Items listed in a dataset
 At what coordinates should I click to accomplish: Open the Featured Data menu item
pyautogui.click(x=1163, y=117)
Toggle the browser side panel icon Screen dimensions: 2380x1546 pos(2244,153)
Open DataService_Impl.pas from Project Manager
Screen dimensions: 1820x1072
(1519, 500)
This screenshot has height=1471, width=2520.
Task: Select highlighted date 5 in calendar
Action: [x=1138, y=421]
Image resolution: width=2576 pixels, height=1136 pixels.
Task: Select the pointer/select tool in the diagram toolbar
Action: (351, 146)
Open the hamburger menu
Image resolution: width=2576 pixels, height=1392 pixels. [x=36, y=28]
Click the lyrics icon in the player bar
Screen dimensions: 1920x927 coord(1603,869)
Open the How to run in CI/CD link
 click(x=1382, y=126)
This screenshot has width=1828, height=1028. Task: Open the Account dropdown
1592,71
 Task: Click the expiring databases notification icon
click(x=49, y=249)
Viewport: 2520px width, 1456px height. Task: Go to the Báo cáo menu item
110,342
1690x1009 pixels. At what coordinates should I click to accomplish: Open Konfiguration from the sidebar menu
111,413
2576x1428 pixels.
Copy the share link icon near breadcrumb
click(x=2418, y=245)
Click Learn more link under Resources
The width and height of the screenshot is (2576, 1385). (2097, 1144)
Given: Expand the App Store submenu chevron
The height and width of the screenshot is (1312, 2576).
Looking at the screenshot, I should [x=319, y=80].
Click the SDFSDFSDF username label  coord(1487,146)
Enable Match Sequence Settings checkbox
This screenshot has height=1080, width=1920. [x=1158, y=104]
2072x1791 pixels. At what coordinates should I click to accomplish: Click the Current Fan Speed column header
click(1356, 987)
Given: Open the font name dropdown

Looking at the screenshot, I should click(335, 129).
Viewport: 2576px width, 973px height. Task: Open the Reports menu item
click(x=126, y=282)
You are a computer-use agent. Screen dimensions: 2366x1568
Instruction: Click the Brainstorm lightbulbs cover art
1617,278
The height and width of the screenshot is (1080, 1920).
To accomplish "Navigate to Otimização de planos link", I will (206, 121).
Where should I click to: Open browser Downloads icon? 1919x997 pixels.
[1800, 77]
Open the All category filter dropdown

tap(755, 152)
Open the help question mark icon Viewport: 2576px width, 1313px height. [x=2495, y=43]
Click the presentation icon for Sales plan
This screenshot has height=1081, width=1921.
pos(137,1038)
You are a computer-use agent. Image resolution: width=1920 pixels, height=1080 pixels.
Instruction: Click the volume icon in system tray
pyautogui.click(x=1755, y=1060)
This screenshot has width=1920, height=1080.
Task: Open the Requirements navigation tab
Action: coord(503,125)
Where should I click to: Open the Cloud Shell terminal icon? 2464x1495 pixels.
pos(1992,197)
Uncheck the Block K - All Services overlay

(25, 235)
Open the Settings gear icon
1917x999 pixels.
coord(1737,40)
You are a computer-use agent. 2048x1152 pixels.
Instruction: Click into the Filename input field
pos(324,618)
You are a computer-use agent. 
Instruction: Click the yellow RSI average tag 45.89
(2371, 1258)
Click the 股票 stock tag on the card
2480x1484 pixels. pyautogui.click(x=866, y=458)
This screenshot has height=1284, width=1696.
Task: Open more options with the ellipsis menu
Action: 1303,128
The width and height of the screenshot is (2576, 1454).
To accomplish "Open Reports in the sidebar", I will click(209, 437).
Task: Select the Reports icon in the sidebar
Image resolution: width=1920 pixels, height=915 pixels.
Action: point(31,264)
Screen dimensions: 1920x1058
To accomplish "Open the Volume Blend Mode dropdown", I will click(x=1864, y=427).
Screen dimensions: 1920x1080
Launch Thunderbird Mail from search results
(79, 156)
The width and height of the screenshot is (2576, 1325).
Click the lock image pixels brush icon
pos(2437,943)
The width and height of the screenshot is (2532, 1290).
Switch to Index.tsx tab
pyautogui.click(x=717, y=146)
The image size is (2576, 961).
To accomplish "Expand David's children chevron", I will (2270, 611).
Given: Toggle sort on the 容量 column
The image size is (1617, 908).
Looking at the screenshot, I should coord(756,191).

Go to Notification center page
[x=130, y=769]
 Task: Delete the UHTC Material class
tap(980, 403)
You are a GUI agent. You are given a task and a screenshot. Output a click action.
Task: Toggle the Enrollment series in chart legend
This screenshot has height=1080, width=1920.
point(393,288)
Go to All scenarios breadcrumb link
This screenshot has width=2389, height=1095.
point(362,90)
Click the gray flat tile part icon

* [Work item]:
Can you repeat, word for word, every line above from the one containing "The width and height of the screenshot is (2576, 1325)." down to the one containing "Given: Toggle sort on the 容量 column", including both?

* [Output below]:
The width and height of the screenshot is (2576, 1325).
Click the lock image pixels brush icon
pos(2437,943)
The width and height of the screenshot is (2532, 1290).
Switch to Index.tsx tab
pyautogui.click(x=717, y=146)
The image size is (2576, 961).
To accomplish "Expand David's children chevron", I will (2270, 611).
Given: Toggle sort on the 容量 column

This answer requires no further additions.